WHAT YOU SHOULD DO>
Beneath this instruction is a listing. Transcribe from it only the stretch from the line with "Select the Total" through the line with "Task: Click the OpenApiContact type hint", both end lines included, exactly as written.

-- -- --

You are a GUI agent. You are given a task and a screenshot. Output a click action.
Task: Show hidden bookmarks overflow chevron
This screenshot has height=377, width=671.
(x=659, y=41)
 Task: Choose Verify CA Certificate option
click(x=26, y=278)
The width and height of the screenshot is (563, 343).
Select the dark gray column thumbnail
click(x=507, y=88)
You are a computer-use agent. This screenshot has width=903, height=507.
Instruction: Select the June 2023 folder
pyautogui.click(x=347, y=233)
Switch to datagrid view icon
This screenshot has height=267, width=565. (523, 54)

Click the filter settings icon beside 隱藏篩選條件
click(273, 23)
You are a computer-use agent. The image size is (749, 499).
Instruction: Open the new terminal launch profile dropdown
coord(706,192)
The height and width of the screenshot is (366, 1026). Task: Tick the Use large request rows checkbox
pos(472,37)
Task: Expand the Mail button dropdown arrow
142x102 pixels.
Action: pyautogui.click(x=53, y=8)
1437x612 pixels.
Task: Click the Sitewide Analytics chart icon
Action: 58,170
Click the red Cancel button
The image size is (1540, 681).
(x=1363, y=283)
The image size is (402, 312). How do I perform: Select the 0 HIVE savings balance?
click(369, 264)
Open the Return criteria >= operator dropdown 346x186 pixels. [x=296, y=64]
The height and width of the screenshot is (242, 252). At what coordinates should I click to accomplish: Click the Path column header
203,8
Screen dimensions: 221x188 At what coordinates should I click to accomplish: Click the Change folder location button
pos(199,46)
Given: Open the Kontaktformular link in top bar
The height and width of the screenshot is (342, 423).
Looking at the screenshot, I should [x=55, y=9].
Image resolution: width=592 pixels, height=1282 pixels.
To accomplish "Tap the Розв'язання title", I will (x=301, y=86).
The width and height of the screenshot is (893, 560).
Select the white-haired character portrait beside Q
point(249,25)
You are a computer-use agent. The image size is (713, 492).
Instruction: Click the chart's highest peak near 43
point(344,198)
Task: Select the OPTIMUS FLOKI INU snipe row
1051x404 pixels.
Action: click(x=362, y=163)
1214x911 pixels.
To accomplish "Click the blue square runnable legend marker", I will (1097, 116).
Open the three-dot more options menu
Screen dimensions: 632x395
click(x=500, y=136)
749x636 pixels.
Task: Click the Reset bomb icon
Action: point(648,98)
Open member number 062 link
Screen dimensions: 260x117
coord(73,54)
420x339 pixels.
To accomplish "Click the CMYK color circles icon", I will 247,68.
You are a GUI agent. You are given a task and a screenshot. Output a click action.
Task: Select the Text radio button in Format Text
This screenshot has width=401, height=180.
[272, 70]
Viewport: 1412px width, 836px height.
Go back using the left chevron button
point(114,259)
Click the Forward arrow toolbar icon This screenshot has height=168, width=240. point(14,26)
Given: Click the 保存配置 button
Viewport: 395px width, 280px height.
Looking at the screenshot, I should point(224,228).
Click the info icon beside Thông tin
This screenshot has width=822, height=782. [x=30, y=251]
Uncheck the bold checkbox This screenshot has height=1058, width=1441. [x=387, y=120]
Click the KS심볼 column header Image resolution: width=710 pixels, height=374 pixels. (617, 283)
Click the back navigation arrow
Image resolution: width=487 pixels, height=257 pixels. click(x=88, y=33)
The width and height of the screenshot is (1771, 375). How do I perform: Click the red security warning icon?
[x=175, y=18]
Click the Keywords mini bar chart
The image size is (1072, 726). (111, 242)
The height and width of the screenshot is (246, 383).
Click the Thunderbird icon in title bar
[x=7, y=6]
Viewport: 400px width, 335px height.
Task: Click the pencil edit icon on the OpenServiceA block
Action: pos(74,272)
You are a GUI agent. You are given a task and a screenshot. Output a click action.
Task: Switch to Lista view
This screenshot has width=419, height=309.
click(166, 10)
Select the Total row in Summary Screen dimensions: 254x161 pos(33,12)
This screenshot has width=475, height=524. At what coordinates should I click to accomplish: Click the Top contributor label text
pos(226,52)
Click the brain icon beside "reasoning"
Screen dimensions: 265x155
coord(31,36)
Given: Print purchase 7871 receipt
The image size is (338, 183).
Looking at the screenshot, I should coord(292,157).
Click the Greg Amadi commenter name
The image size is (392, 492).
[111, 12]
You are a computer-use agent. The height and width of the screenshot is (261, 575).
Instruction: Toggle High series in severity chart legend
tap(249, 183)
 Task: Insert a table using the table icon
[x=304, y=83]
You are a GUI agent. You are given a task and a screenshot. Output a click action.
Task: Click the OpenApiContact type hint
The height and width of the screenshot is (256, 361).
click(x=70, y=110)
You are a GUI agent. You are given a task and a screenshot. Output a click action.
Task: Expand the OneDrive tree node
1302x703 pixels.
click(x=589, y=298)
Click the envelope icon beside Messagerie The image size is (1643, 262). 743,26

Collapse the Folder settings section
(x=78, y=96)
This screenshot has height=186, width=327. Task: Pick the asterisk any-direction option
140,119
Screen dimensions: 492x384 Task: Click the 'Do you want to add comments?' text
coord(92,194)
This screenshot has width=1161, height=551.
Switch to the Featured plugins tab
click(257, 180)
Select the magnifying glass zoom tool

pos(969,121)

-- -- --

RESPONSE AREA>
Select the Total row in Summary Screen dimensions: 254x161 pos(33,12)
This screenshot has width=475, height=524. At what coordinates should I click to accomplish: Click the Top contributor label text
pos(226,52)
Click the brain icon beside "reasoning"
Screen dimensions: 265x155
coord(31,36)
Given: Print purchase 7871 receipt
The image size is (338, 183).
Looking at the screenshot, I should coord(292,157).
Click the Greg Amadi commenter name
The image size is (392, 492).
[111, 12]
You are a computer-use agent. The height and width of the screenshot is (261, 575).
Instruction: Toggle High series in severity chart legend
tap(249, 183)
 Task: Insert a table using the table icon
[x=304, y=83]
You are a GUI agent. You are given a task and a screenshot. Output a click action.
Task: Click the OpenApiContact type hint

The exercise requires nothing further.